**Exercise:** Copy the records word for word, from the line with "Given: Click the jbliesener contributor name" to the line with "tap(319, 1076)", both lines included. Leave the pictures out of your copy.

**Exercise material:**

-*-*-

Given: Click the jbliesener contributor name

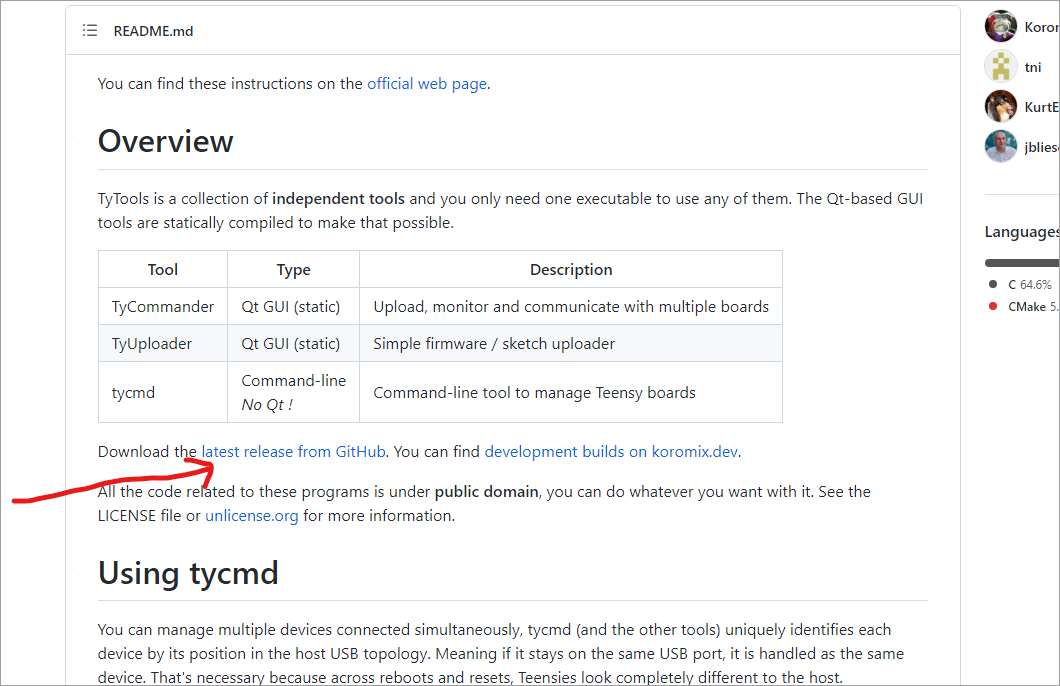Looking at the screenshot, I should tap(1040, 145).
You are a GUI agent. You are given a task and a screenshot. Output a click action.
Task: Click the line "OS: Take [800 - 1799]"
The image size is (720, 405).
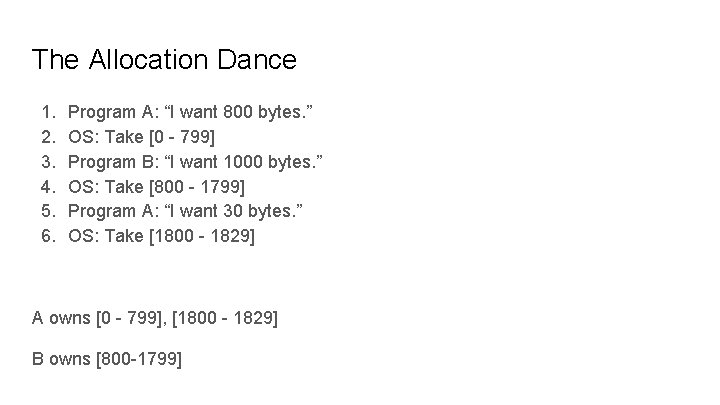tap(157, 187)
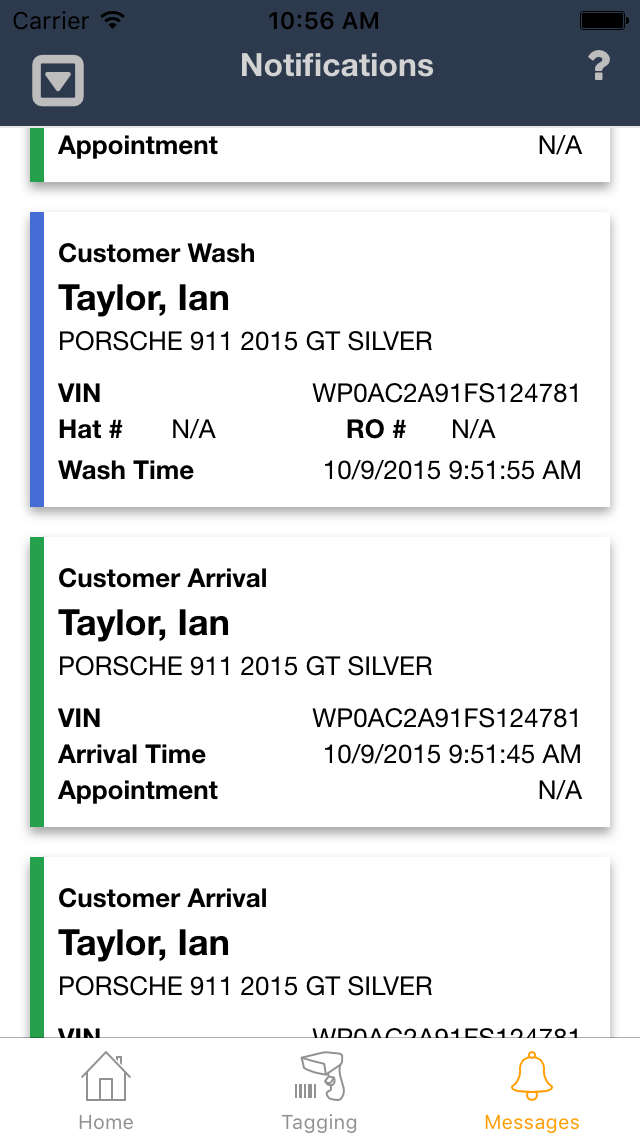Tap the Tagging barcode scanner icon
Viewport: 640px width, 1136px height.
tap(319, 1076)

-*-*-

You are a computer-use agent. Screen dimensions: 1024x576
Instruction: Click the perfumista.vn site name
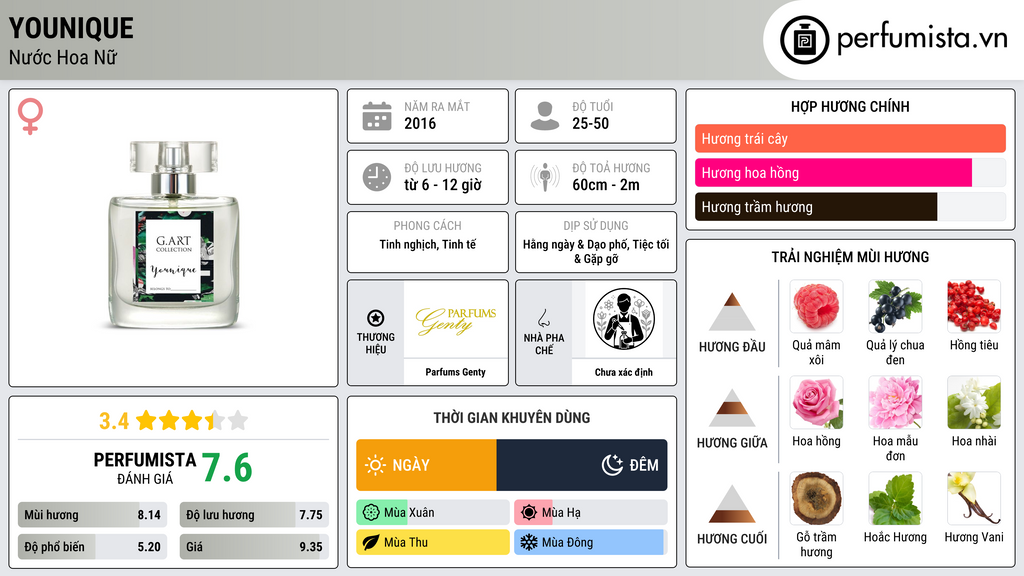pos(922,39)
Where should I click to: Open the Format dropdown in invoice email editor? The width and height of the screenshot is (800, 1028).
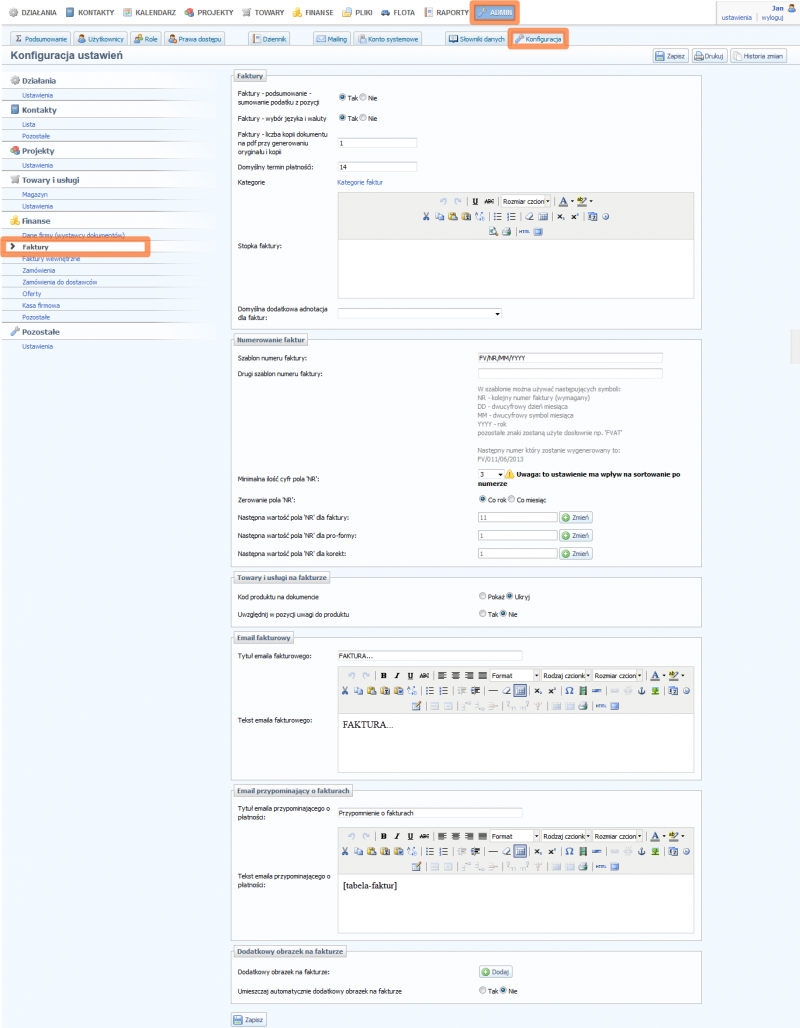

-*-*-

**Expected answer:**
Given: Click the jbliesener contributor name

Looking at the screenshot, I should tap(1040, 145).
You are a GUI agent. You are given a task and a screenshot. Output a click action.
Task: Click the line "OS: Take [800 - 1799]"
The image size is (720, 405).
tap(157, 187)
Tap the Tagging barcode scanner icon
Viewport: 640px width, 1136px height.
tap(319, 1076)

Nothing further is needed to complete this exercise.